[Saved entries]
┄┄┄┄┄┄┄┄┄┄┄┄┄┄┄┄┄┄┄┄

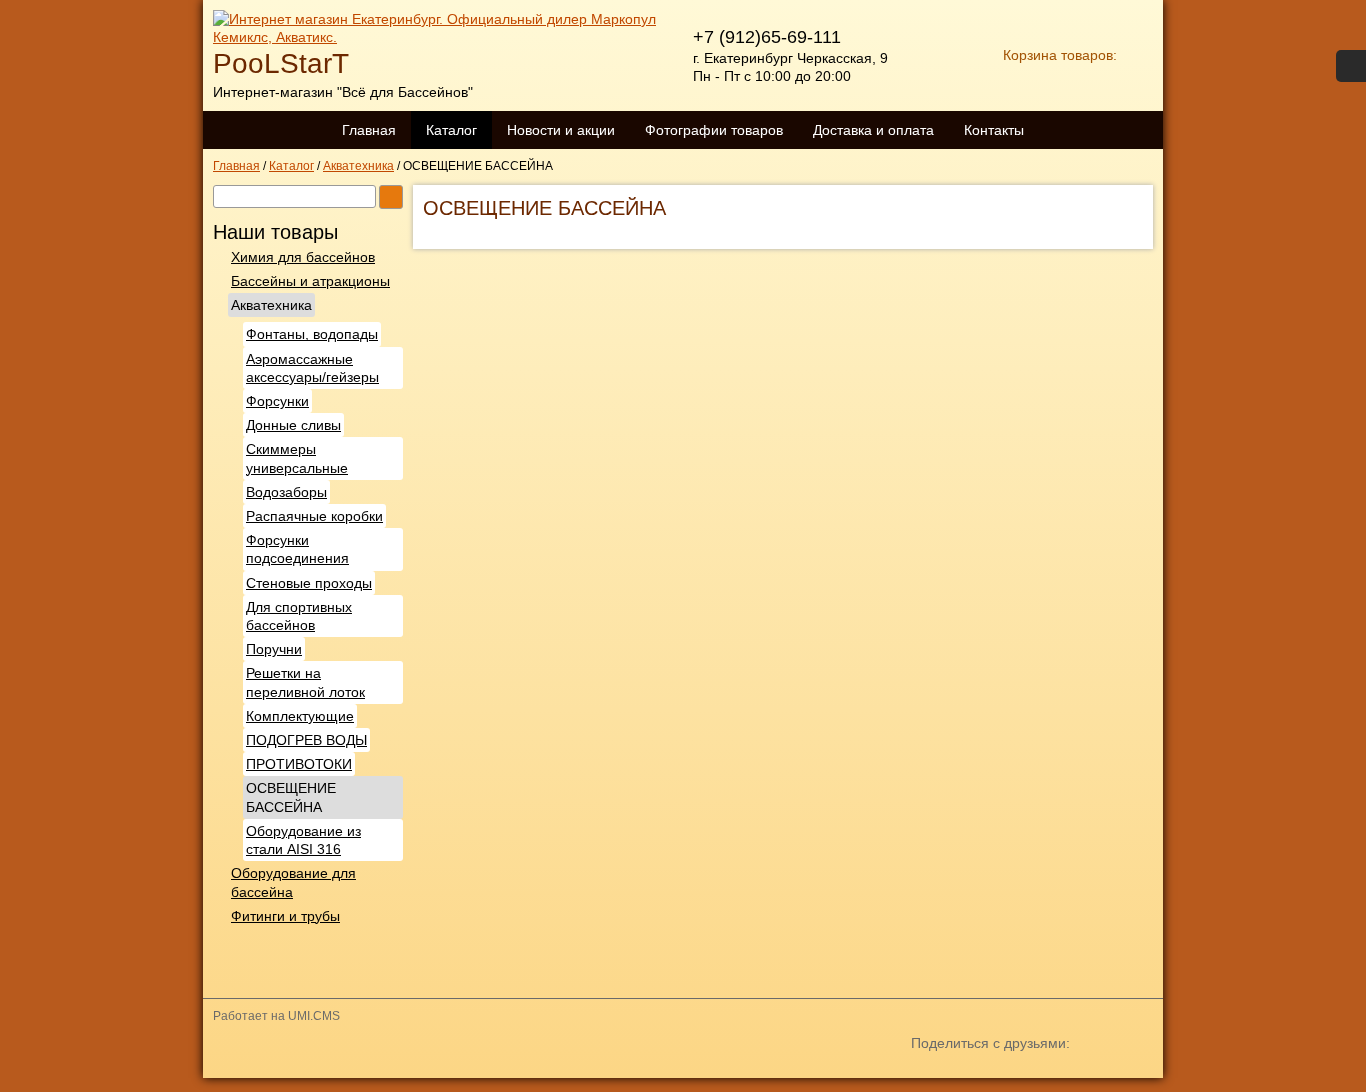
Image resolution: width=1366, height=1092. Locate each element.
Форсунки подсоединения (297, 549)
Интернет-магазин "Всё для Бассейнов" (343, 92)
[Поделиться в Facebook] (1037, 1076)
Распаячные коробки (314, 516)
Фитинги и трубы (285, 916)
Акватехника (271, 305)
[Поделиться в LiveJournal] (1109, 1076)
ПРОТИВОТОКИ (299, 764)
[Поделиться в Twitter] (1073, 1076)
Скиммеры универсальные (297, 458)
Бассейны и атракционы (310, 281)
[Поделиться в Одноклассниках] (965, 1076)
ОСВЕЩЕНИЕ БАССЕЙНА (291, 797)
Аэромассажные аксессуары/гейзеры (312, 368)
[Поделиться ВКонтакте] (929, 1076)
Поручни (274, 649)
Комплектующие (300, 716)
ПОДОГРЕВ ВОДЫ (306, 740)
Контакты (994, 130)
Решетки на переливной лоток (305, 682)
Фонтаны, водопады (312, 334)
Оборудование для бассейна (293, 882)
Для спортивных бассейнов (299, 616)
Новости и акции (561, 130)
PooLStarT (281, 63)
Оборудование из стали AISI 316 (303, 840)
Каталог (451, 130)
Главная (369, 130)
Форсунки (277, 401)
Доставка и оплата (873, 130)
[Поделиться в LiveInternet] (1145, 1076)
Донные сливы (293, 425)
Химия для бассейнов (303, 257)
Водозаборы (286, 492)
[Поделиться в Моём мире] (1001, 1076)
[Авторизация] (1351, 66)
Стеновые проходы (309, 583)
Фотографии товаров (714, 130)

┄┄┄┄┄┄┄┄┄┄┄┄┄┄┄┄┄┄┄┄

--- WHAT YOU SHOULD DO ---
Without changing a word, retype the data above and omit its pictures.

--- SOLUTION FOR THIS PROBLEM ---
Image resolution: width=1366, height=1092. Locate each element.
Форсунки подсоединения (297, 549)
Интернет-магазин "Всё для Бассейнов" (343, 92)
[Поделиться в Facebook] (1037, 1076)
Распаячные коробки (314, 516)
Фитинги и трубы (285, 916)
Акватехника (271, 305)
[Поделиться в LiveJournal] (1109, 1076)
ПРОТИВОТОКИ (299, 764)
[Поделиться в Twitter] (1073, 1076)
Скиммеры универсальные (297, 458)
Бассейны и атракционы (310, 281)
[Поделиться в Одноклассниках] (965, 1076)
ОСВЕЩЕНИЕ БАССЕЙНА (291, 797)
Аэромассажные аксессуары/гейзеры (312, 368)
[Поделиться ВКонтакте] (929, 1076)
Поручни (274, 649)
Комплектующие (300, 716)
ПОДОГРЕВ ВОДЫ (306, 740)
Контакты (994, 130)
Решетки на переливной лоток (305, 682)
Фонтаны, водопады (312, 334)
Оборудование для бассейна (293, 882)
Для спортивных бассейнов (299, 616)
Новости и акции (561, 130)
PooLStarT (281, 63)
Оборудование из стали AISI 316 (303, 840)
Каталог (451, 130)
Главная (369, 130)
Форсунки (277, 401)
Доставка и оплата (873, 130)
[Поделиться в LiveInternet] (1145, 1076)
Донные сливы (293, 425)
Химия для бассейнов (303, 257)
Водозаборы (286, 492)
[Поделиться в Моём мире] (1001, 1076)
[Авторизация] (1351, 66)
Стеновые проходы (309, 583)
Фотографии товаров (714, 130)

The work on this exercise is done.